Daher ja auch mein "Entgegenkommen": Ich finde Zuckermans Global Voices deutlich emanzipatorischer weil demokratischer als Negropontes weltumspannenden Techniktransfer. Ich folge den GVO- Hin- und Verweisen seit zwei Tagen und ärgere mich wirklich sehr, dass ich nicht schon darauf gestoßen bin, als ich diesen ollen Essay für die BPB vorbereitet habe. Allerdings scheint beispielsweise dieser Blog und die Diskussion in den Kommentaren anzudeuten, dass sich die Diskussion auch vor Ort kaum um andere als die von unserer Seite angesprochenen Schwerpunkte bewegt. Das ist eine Erkenntnis, die sich schon im Rahmen unserer Colloquien angedeutet hat. Bei allem erfahreren und nach wie vor anhaltendem Leid höre ich immer wieder Variationen dieses (derzeit aktuellesten) Kommentars zu diesem Post: [...] what you don't seem to realize is that the negative images of Africa in the west discourage outsiders from investing in Africa. Think of India and China. They both have a proportion of their population living in poverty but there is considerable foreign investment which is slowly trickling down to the poor. Trust me, Africans need a way to earn a living not hand outs. Why is it so hard for you to understand that? Mit anderen Worten: Das Menschenrecht auf Bildung ist unverzichtbar, muss aber als Recht auf Selbstbildung konzipiert und verstärkt werden. Was bringt Englischunterricht mit Paul und Linda aus Liverpool, was der Chemie- oder Physikunterricht, wenn es weder fließend Wasser noch Strom gibt? Aber wie unendlich wertvoll wäre dagegen wiederum der Zugriff auf "hausmedizinisches" Laienwissen, dass unter Umständen bereits lebensrettend ist?

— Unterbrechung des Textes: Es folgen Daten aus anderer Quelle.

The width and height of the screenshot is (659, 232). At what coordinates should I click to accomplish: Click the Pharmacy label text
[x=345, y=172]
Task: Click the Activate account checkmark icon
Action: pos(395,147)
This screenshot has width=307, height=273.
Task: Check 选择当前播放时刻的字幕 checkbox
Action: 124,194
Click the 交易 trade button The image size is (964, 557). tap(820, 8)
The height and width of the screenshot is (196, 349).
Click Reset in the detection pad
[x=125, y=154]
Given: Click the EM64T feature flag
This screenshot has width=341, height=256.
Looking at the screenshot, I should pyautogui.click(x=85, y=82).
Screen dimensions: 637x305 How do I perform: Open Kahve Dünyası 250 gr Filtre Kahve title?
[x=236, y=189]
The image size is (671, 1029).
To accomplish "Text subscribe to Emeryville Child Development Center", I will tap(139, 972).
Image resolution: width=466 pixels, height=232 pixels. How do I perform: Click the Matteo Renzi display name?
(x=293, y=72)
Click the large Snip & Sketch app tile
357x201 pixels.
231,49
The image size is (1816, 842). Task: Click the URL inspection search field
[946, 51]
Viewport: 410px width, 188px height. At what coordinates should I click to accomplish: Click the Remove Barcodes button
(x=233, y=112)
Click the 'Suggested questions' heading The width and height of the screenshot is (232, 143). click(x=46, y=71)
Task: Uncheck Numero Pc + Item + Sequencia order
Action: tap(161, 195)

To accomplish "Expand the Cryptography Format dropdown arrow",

Darüber, dass das Internet auch bei uns gewaltige Verschiebungen provoziert, habe ich mir bei anderer Gelegenheit Gedanken gemacht - wenn auch nicht vor allzu vielen Monden ... :-) Ich meinte damals unter anderem:
Wie offenbar schon zu Platons und Nietzsches Zeiten sehen wir uns offenbar mit einem "radikalen Strukturwandel des Wissens" konfrontiert: "Wissen wird nicht einfach abgerufen, nicht von einem wohlbekannten Ort her bezogen, sondern muss eher gesucht und durch individuelle Auflösungs- und Rekombinationsstrategien jeweils neu hergestellt werden. [...] Die unübersichtliche Fülle von Informationen, die weltweit zur Verfügung steht und abrufbar ist, setzt förmlich voraus, dass wir unsere Fragen und unseren Bedarf an Wissen andauernd assoziativ und mit kreativem Blick für weiterführende Links in Echtzeit neu überdenken. [...] Informationen [bezieht man] auf die eigene Perspektive [...] und [formt sie] zu relevantem Wissen um[...]" (Armin Nassehi, "Von der Wissensarbeit zum Wissensmanagement - Die Geschichte des Wissens ist die Erfolgsgeschichte der Moderne", in: Christa Maar u.a. (Hrsg.), "Weltwissen - Wissenswelt: Das Globale Netz von Text und Bild", Köln: DuMont, 2000, S. 104).


Kurzum: Nassehis "radikaler Strukturwandel des Wissens" ist [...] zugleich auch ein radikaler Strukturwandel der Welterfahrung.

Und was für uns gilt, gilt erst Recht bei gleichzeitiger Kombination mit einem radikal technischen Srukturwandel - ohne dieses Eingeständnis bleibt Projekten wie OLPC in der Tat, wie Du meintest, ungewollt das Missionarische anhaften.